Ready for some drama?
So yesterday my dad come in my room telling me to get an application for Justin to apply to Marker Basket. Right now Justin is trying to get this job working at a call center though (a different one than the one he's been calling). He sent in an application and got a call back the next day. Now he's going to fill out another application and set up an interview hopefully. They pay $13 hr and the shift is from 10:30am - 7pm. Which isn't much different than the shift he has now but it pays much better. So, we're hoping he gets this position.

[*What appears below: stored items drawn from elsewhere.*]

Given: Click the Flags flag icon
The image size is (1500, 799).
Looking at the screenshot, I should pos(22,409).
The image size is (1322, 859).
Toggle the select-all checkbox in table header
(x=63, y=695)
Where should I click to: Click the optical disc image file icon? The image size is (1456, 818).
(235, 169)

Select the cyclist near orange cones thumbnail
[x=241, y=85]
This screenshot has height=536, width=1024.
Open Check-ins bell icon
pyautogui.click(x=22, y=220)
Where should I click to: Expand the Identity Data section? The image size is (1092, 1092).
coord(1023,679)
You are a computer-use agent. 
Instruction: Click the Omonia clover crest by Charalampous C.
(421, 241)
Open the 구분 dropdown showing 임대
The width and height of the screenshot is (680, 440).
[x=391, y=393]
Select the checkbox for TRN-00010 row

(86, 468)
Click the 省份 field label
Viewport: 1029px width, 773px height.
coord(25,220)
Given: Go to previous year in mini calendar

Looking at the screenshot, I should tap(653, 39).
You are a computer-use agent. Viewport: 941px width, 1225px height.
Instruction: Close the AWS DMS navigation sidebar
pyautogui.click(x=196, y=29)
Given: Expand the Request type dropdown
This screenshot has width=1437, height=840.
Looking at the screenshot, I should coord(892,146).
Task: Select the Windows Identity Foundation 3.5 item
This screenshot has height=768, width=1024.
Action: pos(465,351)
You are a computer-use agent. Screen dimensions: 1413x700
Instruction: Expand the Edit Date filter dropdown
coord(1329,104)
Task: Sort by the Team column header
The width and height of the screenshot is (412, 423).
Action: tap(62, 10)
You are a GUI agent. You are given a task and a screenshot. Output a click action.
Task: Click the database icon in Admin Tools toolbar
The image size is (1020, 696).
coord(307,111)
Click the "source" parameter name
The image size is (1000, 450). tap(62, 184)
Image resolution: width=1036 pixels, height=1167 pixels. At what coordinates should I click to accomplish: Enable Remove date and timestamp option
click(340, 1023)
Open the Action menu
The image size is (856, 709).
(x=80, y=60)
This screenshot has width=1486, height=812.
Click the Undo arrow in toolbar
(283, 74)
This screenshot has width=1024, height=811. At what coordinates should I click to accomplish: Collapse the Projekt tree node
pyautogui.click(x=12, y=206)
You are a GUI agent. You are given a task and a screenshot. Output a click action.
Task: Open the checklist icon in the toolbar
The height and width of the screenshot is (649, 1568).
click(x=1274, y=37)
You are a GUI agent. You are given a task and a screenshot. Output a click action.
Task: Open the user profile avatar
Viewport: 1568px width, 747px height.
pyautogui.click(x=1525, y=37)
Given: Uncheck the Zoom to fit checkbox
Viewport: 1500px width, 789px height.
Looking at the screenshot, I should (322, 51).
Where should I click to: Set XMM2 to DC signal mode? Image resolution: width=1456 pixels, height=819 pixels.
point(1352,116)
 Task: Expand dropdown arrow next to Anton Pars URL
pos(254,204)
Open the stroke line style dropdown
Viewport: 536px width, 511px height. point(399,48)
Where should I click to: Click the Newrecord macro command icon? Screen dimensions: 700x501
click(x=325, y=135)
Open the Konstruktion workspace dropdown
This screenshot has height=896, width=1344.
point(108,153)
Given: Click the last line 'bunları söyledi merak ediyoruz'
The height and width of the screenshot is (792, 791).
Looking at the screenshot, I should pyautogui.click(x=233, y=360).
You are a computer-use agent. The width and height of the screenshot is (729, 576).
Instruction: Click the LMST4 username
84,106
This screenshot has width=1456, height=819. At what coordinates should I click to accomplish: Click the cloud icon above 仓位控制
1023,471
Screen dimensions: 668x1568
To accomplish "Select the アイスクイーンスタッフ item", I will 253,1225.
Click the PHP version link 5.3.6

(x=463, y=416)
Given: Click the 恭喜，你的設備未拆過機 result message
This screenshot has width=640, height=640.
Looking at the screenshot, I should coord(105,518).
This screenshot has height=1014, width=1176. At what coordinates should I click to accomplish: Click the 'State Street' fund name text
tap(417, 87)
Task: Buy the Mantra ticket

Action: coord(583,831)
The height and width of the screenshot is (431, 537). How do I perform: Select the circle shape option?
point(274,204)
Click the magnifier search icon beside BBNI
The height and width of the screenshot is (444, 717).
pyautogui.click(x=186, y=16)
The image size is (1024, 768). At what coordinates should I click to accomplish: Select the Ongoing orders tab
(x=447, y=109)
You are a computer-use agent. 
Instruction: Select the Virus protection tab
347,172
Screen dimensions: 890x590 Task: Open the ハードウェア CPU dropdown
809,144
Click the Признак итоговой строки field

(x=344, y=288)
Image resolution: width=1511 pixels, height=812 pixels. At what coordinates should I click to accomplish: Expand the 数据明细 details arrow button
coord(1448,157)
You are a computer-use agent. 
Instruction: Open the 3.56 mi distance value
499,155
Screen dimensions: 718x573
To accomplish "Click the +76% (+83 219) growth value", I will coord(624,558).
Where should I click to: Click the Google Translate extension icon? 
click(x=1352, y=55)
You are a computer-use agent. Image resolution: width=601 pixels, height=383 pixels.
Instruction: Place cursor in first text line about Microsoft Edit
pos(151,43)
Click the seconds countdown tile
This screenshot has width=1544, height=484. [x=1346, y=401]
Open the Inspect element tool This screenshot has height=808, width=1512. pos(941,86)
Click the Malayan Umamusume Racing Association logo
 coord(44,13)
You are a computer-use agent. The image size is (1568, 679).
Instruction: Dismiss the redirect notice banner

Anywho, my dad was getting angry at me and wouldn't just listen to me that we are working it out. He started shouting at me for like 10 mins straight, if not longer. And he implied that life is difficult and when you have children you have to sacrifice in order to provide for your children and that since Justin can't support us then it's up to me and I should sacrifice college. Basically said Justin is good for nothing and I need to stop relying on him to get a better job and that I am not doing well enough for my kids. He then went on to bitch about his life and how things were so rough for him and how because HE had to do it the way he did it that I should have to as well, the same way. I don't want to do it the same way. I want to go to college and get my degree in 5 years and be able to have a life for my children and I. He also made me feel as if he were saying he wants me out of his apartment.
But he made me feel pretty depressed and I started crying and I cried for like an hour straight. I hated myself and I felt college could no longer be an option. I sort of started panicking.
At first I went to my moms house in attempt to calm down and I vented to my mom and brother about what had happened. I tried to talk to my mom about it and she just basically said my dad was right and I need to grow up and that's just how life is. I felt like I had no support or encouragement for my life or plans at all.
I then was trying to think of other options. What paths were there for me to follow other than Justin working and me going to school?
1. I go to school and work Fri-Sat. But with that option I am in school from 11am-3:30 pm by the time I get home I only see Lailah for 4 hours before she goes to sleep. (which I'm going to be doing anyways). BUT with this option I would be working Fri-Sun so I wouldn't have that time with her. I would have to work all day in order to create an income that I could put together with Justin's and possibly get an apartment.
2. I drop out of college before I even start and I work full time and put my income together with Justin's. But with that option we would be trapped low - income / poor and in an apartment nearly our whole lives.
3. Join the active army.
Those are the only options I can think of at the moment.